Input data Block Start

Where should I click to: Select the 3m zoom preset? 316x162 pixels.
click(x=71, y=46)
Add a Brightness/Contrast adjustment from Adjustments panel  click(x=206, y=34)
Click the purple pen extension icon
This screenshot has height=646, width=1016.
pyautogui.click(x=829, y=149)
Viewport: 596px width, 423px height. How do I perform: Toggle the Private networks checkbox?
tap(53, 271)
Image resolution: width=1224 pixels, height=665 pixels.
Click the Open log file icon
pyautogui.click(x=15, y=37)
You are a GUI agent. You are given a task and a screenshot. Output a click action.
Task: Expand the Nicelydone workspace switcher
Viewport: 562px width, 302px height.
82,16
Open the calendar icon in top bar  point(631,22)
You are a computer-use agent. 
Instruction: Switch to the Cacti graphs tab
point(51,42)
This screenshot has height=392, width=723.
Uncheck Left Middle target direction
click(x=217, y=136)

Input data Block End

• _Activity_:
Lines above containing "agent": how many? Reply with the number only.

• _Expected answer_:
2